松宮慎治の憂鬱

このブログの情報は古く,今後更新しませんので,特に教職課程関連の参照元とすることは避けていただければと思います。ご迷惑かけます。2023.2.19

高等教育基礎論Ⅰ(社会学的研究)課題④-5 潮木守一(2008)「大学進学率上昇をもたらしたのは何なのか―計量分析と経験知の間で―」『教育社会学研究』第38集,pp.5-22.

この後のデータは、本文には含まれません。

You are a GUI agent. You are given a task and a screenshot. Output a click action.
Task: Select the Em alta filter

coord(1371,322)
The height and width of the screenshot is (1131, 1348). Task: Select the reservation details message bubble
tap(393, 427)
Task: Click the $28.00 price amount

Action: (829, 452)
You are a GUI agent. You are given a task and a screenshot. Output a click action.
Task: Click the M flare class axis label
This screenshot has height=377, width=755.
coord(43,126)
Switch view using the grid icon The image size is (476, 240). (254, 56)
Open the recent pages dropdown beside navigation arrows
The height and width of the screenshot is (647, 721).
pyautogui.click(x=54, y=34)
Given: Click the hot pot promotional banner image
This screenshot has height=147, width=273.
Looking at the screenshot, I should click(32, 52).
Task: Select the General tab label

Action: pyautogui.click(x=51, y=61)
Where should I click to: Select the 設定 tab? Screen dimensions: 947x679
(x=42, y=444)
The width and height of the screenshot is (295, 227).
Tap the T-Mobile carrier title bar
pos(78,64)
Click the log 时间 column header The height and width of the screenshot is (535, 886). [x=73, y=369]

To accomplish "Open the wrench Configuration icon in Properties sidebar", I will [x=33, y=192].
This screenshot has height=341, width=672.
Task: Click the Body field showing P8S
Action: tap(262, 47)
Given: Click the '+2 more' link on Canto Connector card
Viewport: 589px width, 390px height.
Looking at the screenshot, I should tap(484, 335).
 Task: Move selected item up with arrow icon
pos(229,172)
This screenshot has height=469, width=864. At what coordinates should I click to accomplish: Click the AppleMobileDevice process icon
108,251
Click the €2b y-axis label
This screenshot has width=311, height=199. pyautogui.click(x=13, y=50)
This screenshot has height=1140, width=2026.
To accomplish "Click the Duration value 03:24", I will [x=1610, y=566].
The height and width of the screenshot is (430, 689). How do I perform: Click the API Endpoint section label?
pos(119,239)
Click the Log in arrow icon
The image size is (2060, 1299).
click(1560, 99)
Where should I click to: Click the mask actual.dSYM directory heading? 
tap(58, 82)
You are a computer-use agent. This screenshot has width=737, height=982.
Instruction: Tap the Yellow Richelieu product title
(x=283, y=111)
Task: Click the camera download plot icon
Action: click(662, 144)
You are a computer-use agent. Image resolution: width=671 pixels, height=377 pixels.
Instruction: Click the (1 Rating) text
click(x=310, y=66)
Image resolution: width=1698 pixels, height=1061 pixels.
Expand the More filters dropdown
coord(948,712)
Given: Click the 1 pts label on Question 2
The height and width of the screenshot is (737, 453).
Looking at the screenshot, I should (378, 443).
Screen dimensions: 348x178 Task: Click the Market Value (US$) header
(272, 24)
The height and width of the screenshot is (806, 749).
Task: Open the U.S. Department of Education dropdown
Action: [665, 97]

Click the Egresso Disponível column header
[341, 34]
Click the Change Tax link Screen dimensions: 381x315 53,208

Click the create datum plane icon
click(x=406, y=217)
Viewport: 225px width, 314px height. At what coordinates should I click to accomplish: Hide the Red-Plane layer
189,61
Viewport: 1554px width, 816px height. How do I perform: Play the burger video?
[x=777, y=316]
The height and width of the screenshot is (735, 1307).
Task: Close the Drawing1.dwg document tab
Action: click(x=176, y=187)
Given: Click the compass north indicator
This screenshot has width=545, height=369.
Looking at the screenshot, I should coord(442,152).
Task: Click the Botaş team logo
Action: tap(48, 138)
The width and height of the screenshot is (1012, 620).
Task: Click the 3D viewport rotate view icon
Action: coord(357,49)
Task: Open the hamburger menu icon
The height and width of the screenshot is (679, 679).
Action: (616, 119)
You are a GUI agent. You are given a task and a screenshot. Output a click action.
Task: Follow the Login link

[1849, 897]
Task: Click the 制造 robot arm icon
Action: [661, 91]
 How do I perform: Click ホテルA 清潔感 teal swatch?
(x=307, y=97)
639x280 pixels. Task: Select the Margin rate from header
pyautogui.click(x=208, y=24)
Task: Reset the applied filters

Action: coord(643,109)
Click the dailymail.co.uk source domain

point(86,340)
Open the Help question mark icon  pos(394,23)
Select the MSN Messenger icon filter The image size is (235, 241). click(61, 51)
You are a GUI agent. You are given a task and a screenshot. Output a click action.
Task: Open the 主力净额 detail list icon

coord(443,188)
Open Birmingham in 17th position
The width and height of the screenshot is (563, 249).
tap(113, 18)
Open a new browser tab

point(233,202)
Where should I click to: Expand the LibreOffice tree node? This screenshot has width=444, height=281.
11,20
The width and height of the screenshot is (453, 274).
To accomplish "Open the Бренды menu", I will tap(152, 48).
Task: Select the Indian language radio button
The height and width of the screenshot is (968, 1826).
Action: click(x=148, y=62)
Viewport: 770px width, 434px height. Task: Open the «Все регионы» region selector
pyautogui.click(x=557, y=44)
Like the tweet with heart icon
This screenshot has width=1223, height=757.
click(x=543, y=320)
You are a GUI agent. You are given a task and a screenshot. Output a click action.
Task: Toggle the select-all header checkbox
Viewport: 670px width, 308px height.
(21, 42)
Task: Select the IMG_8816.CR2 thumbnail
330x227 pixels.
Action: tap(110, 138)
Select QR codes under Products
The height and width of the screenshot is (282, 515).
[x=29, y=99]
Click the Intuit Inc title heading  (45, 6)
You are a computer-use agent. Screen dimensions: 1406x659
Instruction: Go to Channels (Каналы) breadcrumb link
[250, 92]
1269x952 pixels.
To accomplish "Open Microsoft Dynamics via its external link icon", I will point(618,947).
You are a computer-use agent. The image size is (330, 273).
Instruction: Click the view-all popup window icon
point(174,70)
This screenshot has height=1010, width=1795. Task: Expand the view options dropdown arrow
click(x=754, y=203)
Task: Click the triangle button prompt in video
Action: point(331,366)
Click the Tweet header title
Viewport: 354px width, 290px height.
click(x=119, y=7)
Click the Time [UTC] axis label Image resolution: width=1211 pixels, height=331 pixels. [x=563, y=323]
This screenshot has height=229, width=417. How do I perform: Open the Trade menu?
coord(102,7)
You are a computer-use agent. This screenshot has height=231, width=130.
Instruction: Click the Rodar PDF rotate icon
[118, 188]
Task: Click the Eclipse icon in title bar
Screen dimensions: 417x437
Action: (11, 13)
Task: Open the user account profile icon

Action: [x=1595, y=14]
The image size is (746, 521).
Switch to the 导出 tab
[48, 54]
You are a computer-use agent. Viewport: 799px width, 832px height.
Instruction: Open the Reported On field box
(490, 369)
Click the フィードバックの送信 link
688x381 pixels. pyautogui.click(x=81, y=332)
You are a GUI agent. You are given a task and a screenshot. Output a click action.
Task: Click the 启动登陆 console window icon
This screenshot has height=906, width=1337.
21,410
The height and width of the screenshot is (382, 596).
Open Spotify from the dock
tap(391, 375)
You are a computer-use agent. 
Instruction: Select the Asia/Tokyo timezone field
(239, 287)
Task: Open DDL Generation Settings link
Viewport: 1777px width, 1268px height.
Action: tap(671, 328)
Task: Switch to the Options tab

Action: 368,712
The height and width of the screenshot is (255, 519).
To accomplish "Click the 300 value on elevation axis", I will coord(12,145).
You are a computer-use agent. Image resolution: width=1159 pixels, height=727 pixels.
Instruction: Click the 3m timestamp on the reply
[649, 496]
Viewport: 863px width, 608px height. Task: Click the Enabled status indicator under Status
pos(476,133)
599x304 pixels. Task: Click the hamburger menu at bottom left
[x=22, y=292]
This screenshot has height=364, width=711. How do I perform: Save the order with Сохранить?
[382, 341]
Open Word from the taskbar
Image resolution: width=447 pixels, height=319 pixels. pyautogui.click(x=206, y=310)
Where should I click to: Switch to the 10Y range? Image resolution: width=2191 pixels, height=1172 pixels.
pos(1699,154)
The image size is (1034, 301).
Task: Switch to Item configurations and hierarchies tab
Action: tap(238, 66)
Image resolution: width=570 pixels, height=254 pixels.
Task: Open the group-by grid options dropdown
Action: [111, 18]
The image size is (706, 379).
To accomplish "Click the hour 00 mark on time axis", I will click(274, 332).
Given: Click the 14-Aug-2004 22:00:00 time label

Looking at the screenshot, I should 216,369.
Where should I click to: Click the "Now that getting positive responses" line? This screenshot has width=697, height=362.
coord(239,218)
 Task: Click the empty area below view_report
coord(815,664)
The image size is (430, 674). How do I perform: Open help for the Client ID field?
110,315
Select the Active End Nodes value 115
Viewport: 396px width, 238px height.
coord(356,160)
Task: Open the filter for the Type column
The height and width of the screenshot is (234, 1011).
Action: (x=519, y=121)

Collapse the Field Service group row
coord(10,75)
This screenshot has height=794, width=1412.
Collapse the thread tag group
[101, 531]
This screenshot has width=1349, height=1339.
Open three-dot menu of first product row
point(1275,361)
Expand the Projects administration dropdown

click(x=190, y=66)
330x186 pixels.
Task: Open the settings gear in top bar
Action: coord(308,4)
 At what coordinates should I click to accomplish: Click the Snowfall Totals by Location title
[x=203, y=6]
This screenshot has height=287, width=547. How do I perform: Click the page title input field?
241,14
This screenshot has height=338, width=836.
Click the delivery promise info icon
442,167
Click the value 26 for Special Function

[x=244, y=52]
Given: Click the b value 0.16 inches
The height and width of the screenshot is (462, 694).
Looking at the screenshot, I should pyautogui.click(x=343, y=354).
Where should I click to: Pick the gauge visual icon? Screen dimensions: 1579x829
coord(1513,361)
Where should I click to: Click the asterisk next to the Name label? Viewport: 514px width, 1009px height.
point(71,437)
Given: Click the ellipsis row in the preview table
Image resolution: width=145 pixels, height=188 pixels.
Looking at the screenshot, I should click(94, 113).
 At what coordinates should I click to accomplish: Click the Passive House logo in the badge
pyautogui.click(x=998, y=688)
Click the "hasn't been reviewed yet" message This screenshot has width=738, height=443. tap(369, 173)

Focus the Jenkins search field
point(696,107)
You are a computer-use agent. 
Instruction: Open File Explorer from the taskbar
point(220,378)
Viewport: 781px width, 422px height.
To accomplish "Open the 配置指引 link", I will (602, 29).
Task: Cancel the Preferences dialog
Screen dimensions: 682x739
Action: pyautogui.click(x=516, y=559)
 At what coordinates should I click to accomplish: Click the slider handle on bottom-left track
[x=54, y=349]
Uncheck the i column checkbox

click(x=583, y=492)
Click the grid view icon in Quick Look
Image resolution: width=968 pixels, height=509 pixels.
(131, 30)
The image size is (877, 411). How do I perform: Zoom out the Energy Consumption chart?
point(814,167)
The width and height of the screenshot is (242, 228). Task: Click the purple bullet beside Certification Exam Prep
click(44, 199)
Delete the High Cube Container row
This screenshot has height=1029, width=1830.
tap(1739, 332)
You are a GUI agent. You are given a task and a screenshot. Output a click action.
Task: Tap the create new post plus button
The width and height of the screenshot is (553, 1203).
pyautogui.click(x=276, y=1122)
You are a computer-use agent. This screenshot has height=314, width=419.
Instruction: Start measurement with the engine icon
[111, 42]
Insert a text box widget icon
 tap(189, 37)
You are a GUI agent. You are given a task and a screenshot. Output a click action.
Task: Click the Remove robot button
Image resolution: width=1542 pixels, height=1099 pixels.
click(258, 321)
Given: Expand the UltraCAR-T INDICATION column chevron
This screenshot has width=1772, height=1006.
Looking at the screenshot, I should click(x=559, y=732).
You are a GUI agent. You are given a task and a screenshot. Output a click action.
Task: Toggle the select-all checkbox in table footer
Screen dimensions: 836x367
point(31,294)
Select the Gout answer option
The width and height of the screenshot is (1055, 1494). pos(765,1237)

大膳司先生ご担当回の集中講義(6/14)の課題5つめです。
文献はこちらです。

ci.nii.ac.jp

⑤潮木守一(2008)「大学進学率上昇をもたらしたのは何なのか―計量分析と経験知の間で―」『教育社会学研究』第38集,pp.5-22.

要旨

○問題と目的

 本稿では大学進学率上昇の問題を分析した前述の矢野・濵中(2006)による外部要因中心の「経済分析」と異なり「教育システム分析」を採用することを宣言する。具体的には、自県収容力、現役合格率、首都圏・近畿圏の収容力など、内部要因を取り上げて検証する。
 内部要因を取り上げて検証する理由は、矢野・濱中(2006)の分析結果たる経費負担に重点を置いた機会均等策には限界があると考えるからである。すなわち、資金さえ調達すれば大学進学率も上昇するという外部要因よりも、カリキュラム改革や教室内改革といった教育システム内部での改革が必要なのではないかという政策的含意を提起したい。
 また、併せて教育社会学研究が計量分析を行う際に、計量化できない側面をいかに獲得・蓄積していくかということの問題提起も併せて行う。

○方法

 進学率を全国一本のカーブととらえることは実は適切ではない。都道府県別で見れば、たとえば2007年度の東京は73.9%、京都は68.2%に達しており、印象がずいぶん異なっている。したがって、進学率を都道府県別にとらえた上で、さらに進学率とそれに影響を与えていると推定される変数との散布図を作成し、吟味する。

○結論

 進学率を規定しているのは、経済要因よりもむしろ教育システム要因である。つまり家計実収入、高卒求人倍率、高卒初任給、高卒無業率などはいずれも進学率に対して説明力を持っていない。むしろ進学率に対して説明力をもっているのは、主要収容力、自県収容力といった教育機会の提供量である。これらによって進学率変化はそのほとんどを説明できる。

疑問や感想

○分析の方法について

 「変数減少法」というのは「ステップワイズ法」と同じか、限りなくイコールか?

○内容について

 本稿では教育社会学研究で計量分析を用いることの限界や、計量分析以外に必要な要素をどのように収集するかというヒントが示されている点で大変勉強になった。一方、そうしたことに関連する根本的な問題として、「教育システムに焦点を当てた分析なので、結果的に教育システムが重要な要素として析出されただけなのではないか」という疑問も残る。おそらくこの問題を本分析の前段階における重回帰分析―被説明変数を進学率のロジットとし、説明変数を勤労者世帯の実収入・高卒求人倍率・高卒初任給・高卒無業率・現役合格率・自県収容力・主要県の収容力の7変数としたもの―で解決されようとしていると考えられるが、そのように「あれかこれか」と単純化することは可能なのであろうか。